- **ASSIGNMENT**
For this exercise, copy exactly only the lines from the one containing "The height and width of the screenshot is (819, 1456)." to the final line of the material below, without the pictures.

*** SOURCE DATA

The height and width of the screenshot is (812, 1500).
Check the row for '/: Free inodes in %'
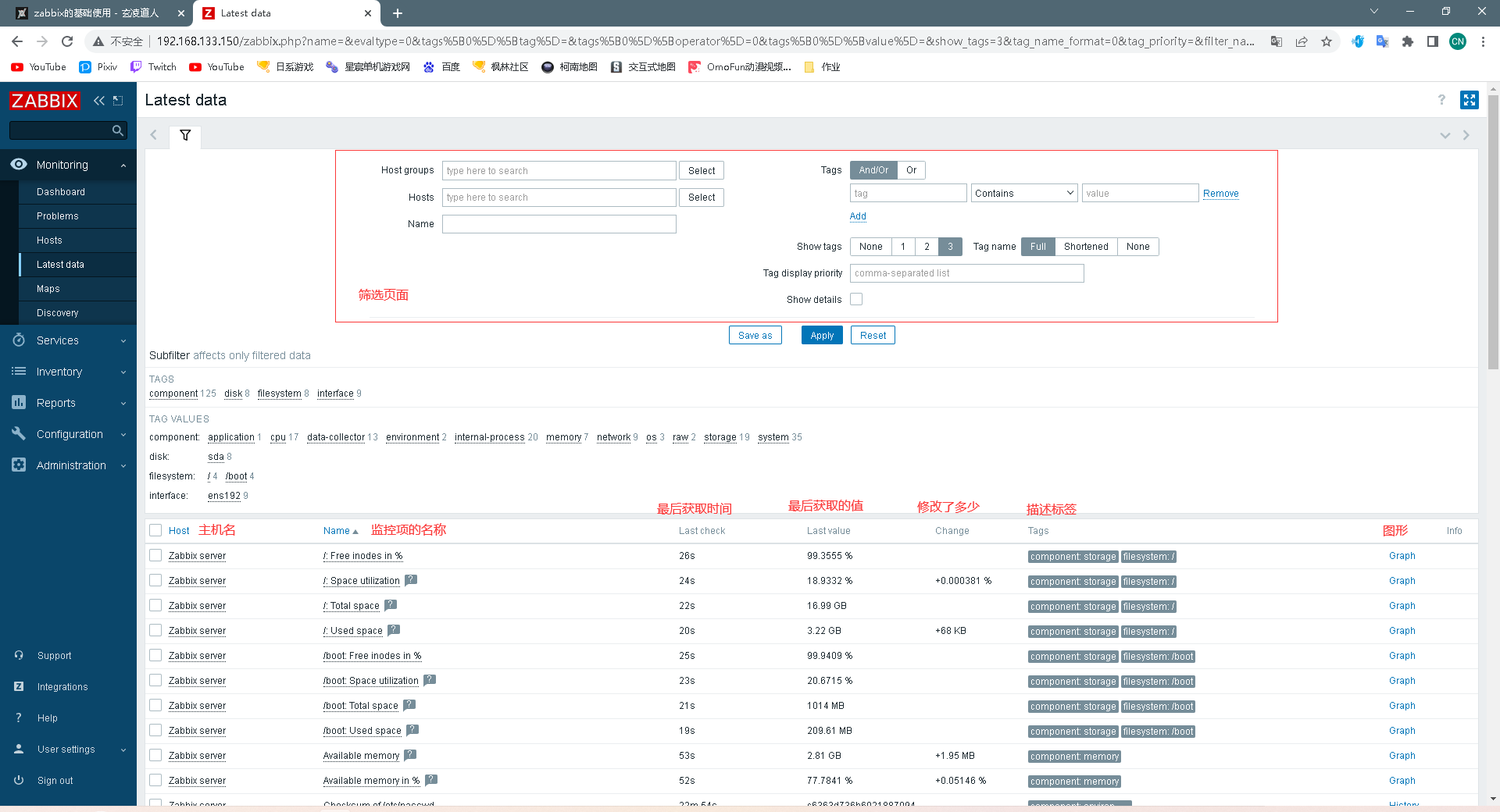point(155,555)
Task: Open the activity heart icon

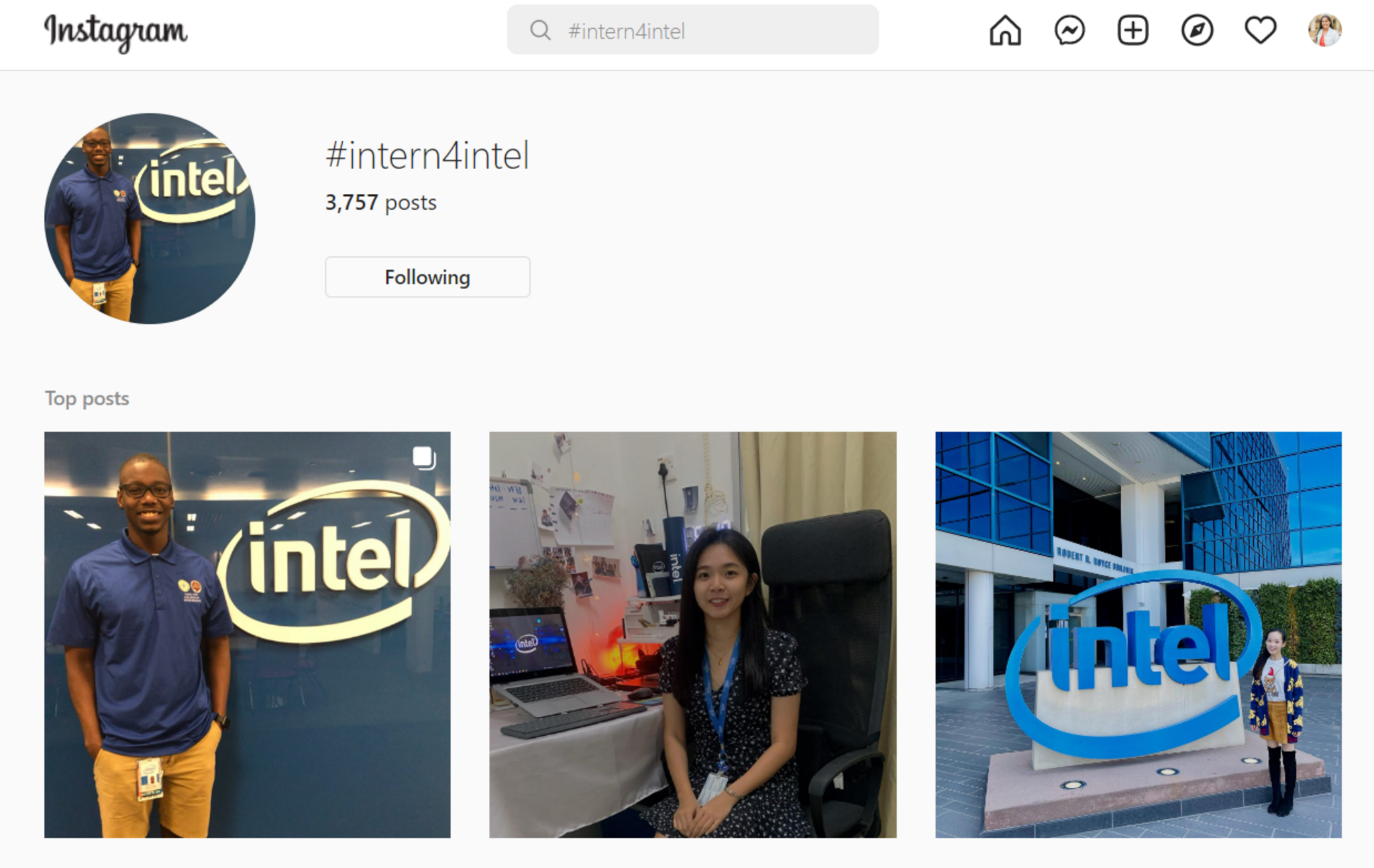Action: [1260, 31]
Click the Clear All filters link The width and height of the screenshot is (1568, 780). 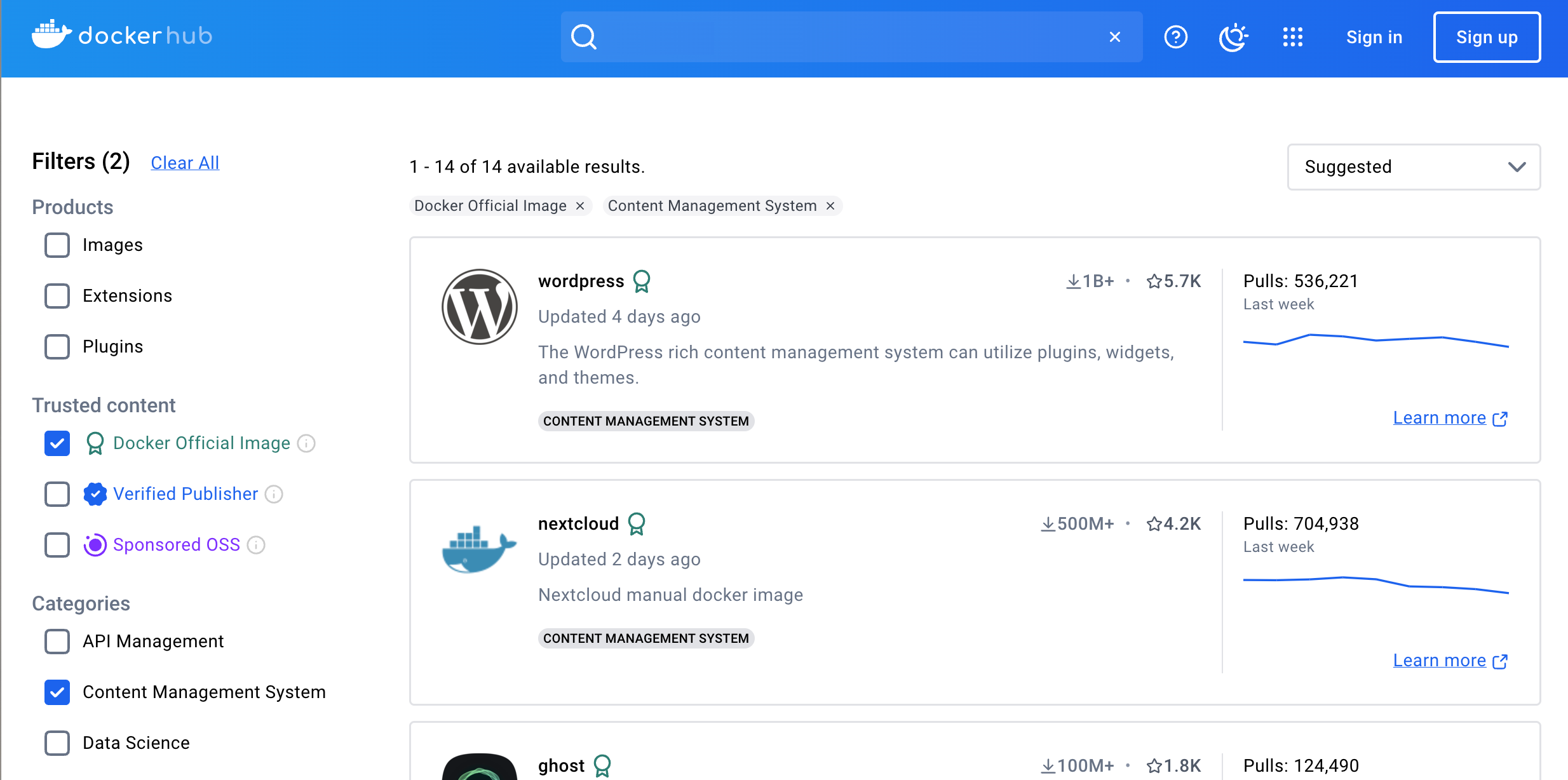(x=185, y=163)
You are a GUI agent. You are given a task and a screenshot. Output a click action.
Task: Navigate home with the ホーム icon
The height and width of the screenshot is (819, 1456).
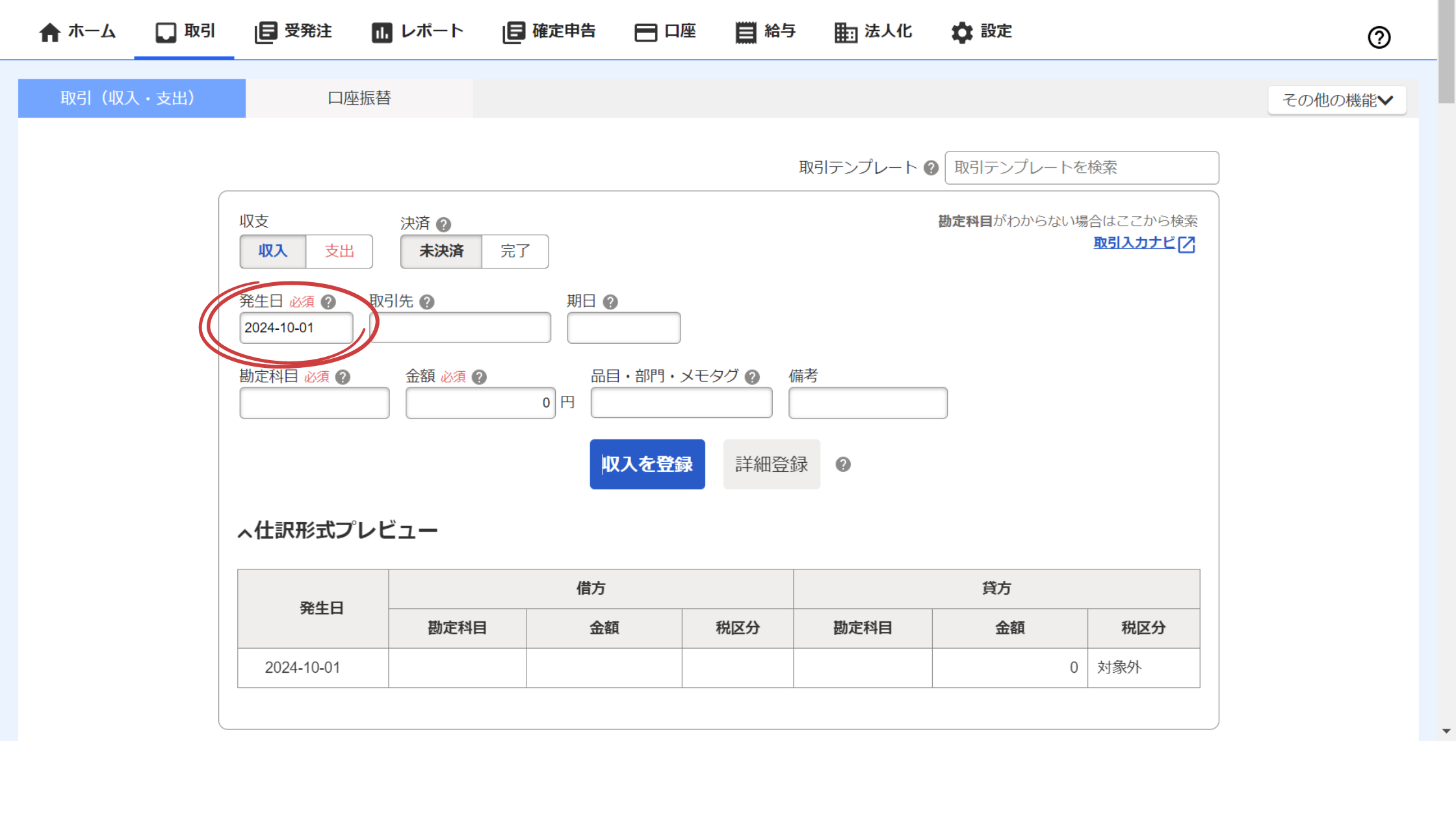pyautogui.click(x=76, y=31)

******

- **TASK RESPONSE**
The height and width of the screenshot is (819, 1456).
pyautogui.click(x=76, y=31)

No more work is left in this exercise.